One more new kink. My alkaline phosphatase serum level has increased from 80 in June, to 81 in December. This time it now sits at 146.

Over 140 is a concern and this metric looks at liver function and how it’s working. This is tied in with my condition and my platelets, or lack thereof, lead me to be unsually suceptable to quinine, aspartame and… Alcohol. So best guess is my liver is responding to the gin and tonics and rum and lemonades I enjoy. So looks like I’ll have to stop drinking for a while (especially gin and tonics). I should also eat more organ meat, leafy greens and orange juice. So liver and broccoli coming by way (sorry Jo, who is a vegetarian).

The GP was also more than a little surprised by how much I was doing, physically. Grace went to school so this week ive walked her in, and walked her home every day. It’s about a 3.5 mile trip for both in and out. I’ve been knackered afterwards and take about an hour to recover. Turns out this is due to platelets and not only should i feel more tired in general anyway, but I’ve been overdoing it and she was surprised if been able to do it at all.

Hmm. So we will drop this to one drop off in the morning, and see how that goes.

So all in all. My chest still hurts, I’ve been laying flat all day pretty much. Going to need treatment soonish (anyone want to give me platelets… No?). Joking aside I’ll find out the options on Wednesday. This could be drugs to increase platelets. Splenectomy (finally) or ritumaxib (chemo). Negative of the second two are a suppressed immuno system leaving me even less equipped if I get covid. So not ideal really.
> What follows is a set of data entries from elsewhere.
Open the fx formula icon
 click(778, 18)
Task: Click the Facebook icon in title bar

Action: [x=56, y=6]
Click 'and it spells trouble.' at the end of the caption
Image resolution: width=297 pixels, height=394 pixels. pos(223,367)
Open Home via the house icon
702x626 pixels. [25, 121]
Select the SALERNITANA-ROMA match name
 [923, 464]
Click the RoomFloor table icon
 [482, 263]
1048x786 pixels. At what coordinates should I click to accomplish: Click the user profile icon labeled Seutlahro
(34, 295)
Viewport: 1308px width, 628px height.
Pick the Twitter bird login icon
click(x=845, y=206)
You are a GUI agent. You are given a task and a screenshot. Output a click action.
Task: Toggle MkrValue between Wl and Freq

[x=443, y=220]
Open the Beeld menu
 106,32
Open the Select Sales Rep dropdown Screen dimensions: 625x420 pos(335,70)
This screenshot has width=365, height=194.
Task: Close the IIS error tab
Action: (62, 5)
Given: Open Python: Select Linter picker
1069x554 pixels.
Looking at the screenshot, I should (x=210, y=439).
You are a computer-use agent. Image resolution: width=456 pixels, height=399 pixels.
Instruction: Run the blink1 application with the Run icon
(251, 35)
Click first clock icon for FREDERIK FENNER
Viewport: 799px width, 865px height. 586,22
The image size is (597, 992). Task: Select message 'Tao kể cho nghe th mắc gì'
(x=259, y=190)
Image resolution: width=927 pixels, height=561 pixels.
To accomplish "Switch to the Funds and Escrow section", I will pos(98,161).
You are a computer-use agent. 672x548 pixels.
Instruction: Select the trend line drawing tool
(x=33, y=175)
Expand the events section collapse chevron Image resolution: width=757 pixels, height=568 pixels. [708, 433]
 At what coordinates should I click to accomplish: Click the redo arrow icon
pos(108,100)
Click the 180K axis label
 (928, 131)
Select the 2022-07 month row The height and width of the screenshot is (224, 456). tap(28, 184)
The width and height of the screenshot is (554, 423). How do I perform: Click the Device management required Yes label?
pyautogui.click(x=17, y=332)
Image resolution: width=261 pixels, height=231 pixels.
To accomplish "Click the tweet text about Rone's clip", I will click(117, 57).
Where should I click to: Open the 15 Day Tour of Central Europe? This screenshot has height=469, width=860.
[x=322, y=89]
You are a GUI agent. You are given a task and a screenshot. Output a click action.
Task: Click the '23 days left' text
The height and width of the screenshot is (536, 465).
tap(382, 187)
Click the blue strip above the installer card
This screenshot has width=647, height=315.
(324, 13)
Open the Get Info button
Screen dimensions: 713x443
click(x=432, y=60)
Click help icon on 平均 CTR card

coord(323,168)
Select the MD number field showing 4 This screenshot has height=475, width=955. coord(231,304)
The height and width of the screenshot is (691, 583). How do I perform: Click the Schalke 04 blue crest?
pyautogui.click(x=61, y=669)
Slight silver lining is that my core condition, the one that is actually the main one and causing all these side effects, is pretty stable. So we’ll take that as good news. Still looks like my ten year goal no treatment is going to miss. It’s been 7 and 3 months. Still holding steady for the 10 year survival one though, which is at 50/50 for the condition. Treatment dependant. I’m a big fan of hitting goals, especially at work where I treat my sales goals as if… Ny life depended on it. :P. No? Too soon?

Anyway hope you are all well. Let’s hope covid doesn’t show its face to complicate things further.